[Work to be completed] Your reply should be the records below, duplicated exactly, with any picture removed.

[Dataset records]
________________________

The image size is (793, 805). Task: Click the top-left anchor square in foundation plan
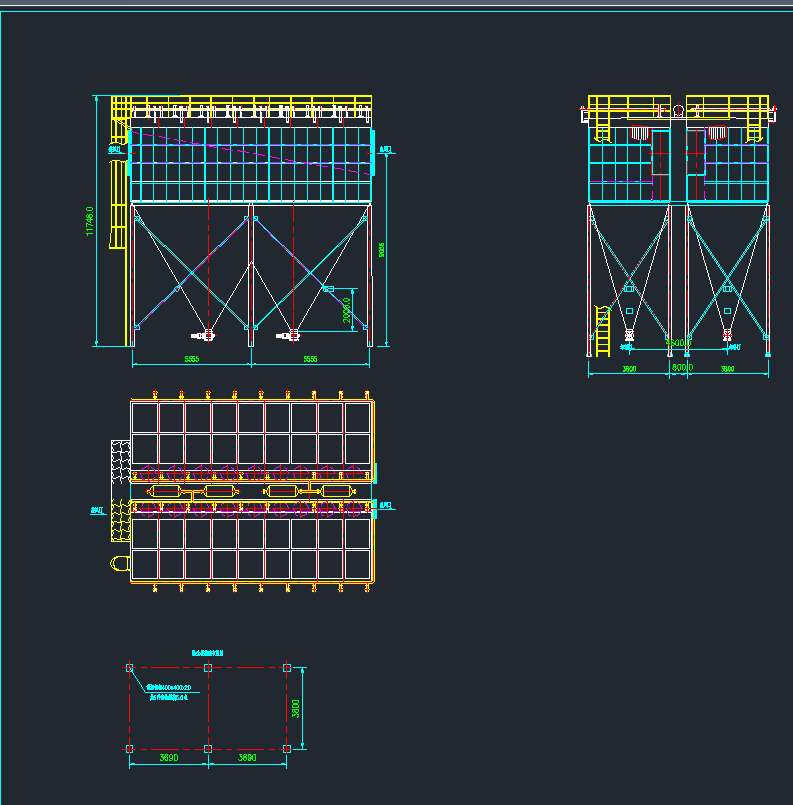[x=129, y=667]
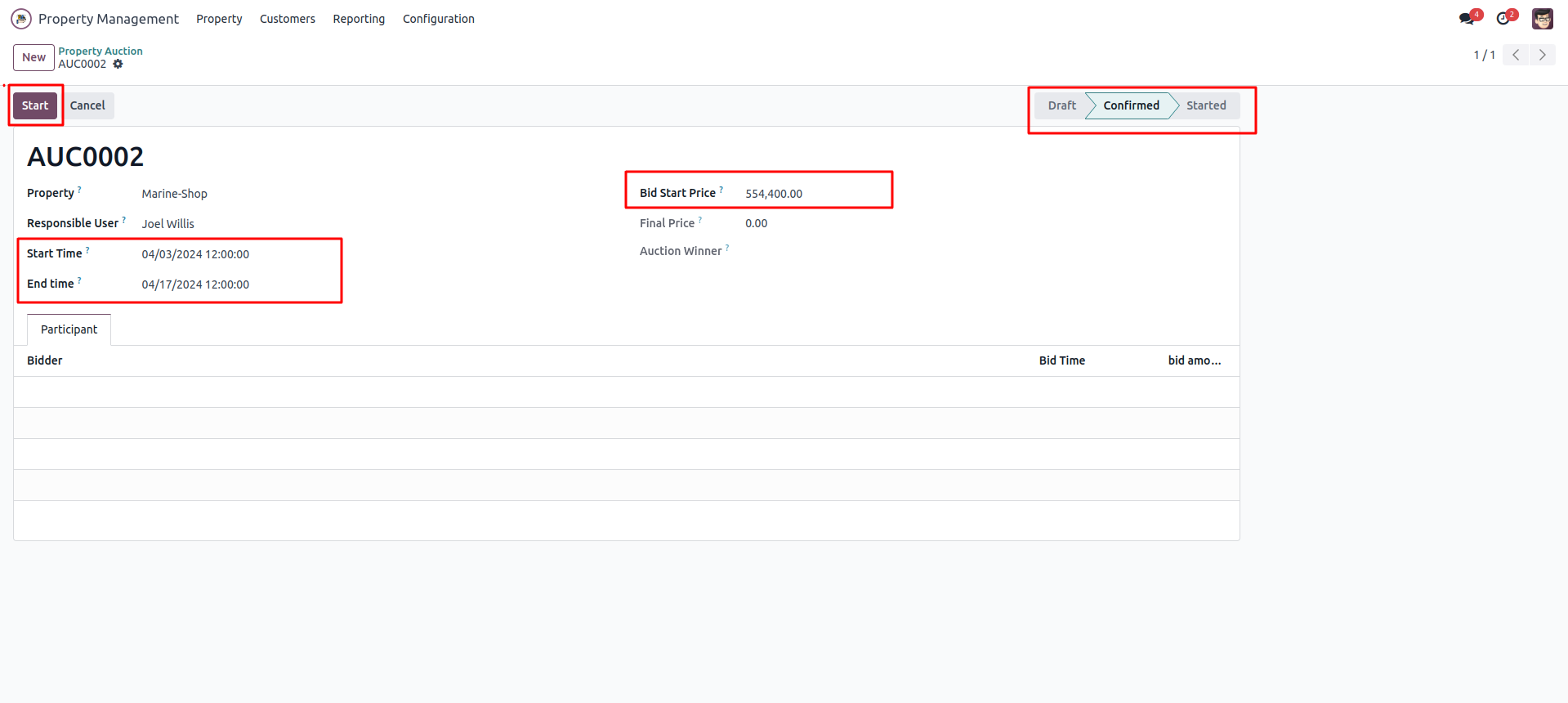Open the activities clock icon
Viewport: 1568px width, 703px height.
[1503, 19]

________________________

[Problem solution]
The image size is (793, 805). Task: Click the top-left anchor square in foundation plan
[x=129, y=667]
Open the activities clock icon
Viewport: 1568px width, 703px height.
[1503, 19]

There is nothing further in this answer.